■ **DATA SUPPLIED**
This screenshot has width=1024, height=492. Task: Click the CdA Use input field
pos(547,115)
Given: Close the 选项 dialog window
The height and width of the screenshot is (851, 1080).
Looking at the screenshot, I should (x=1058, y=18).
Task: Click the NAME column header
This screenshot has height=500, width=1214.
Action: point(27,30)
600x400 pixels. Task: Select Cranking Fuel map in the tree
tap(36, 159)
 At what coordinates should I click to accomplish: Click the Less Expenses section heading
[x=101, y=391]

...

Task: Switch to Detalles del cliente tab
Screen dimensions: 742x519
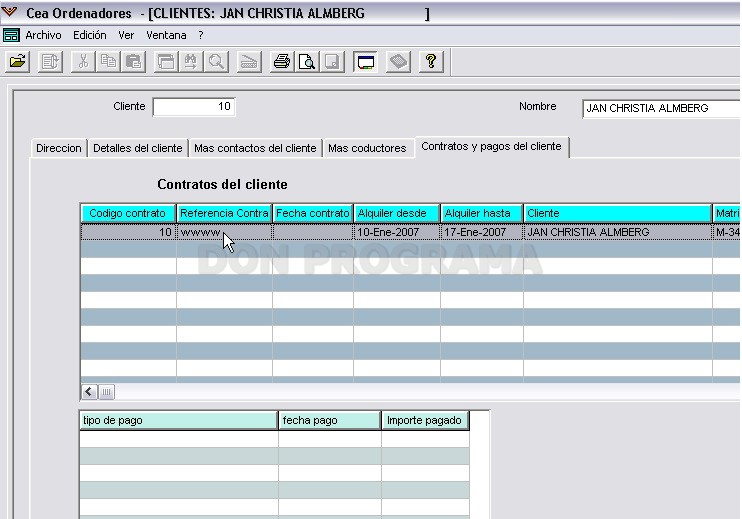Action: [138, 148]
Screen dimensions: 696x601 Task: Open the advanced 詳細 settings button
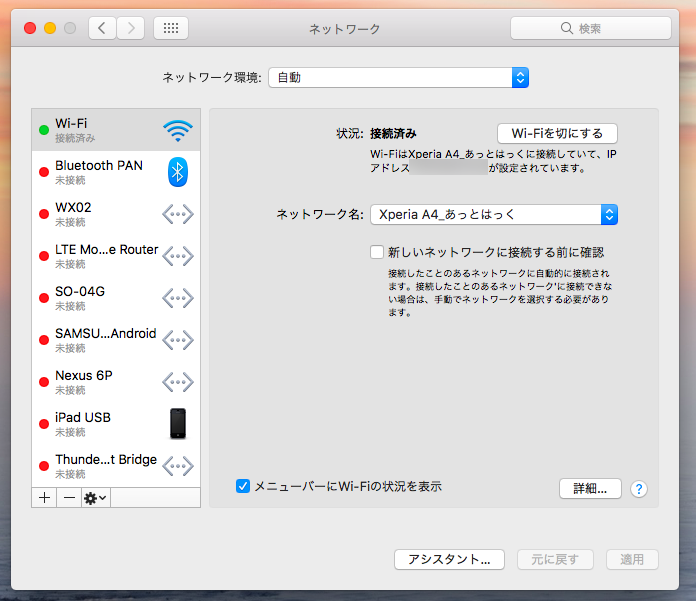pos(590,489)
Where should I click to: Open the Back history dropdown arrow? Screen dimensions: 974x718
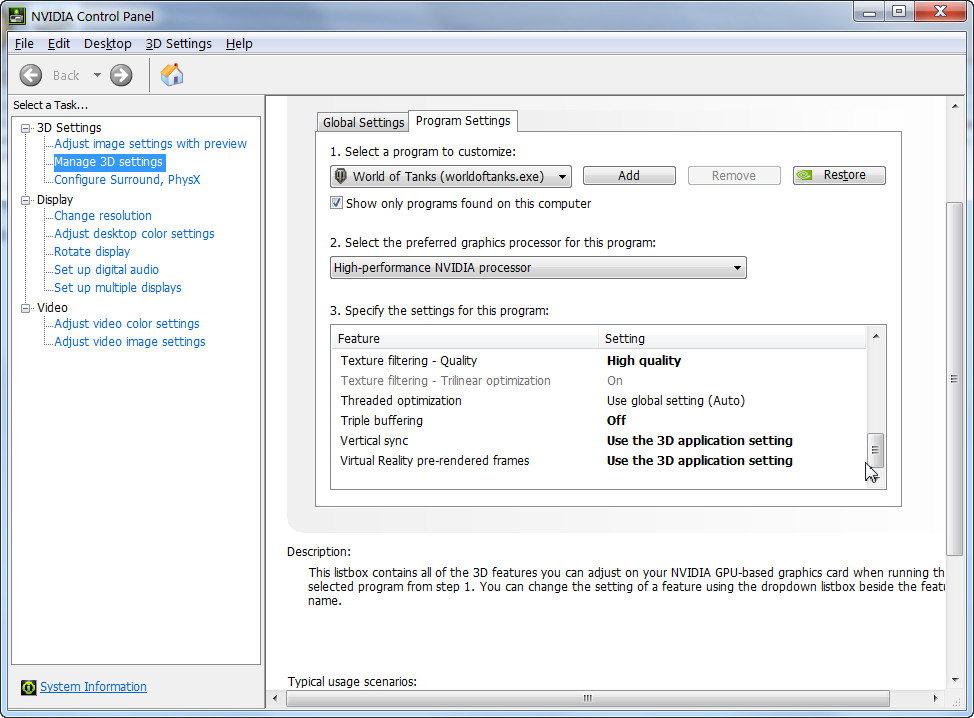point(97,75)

■ **WHAT IS REQUIRED**
Copy out the lines above exactly, beginning at the one that contains "This screenshot has width=1024, height=492." and ending at the one that contains "Task: Click the NAME column header".

■ **FINISHED TASK**
This screenshot has width=1024, height=492. Task: Click the CdA Use input field
pos(547,115)
Given: Close the 选项 dialog window
The height and width of the screenshot is (851, 1080).
Looking at the screenshot, I should (x=1058, y=18).
Task: Click the NAME column header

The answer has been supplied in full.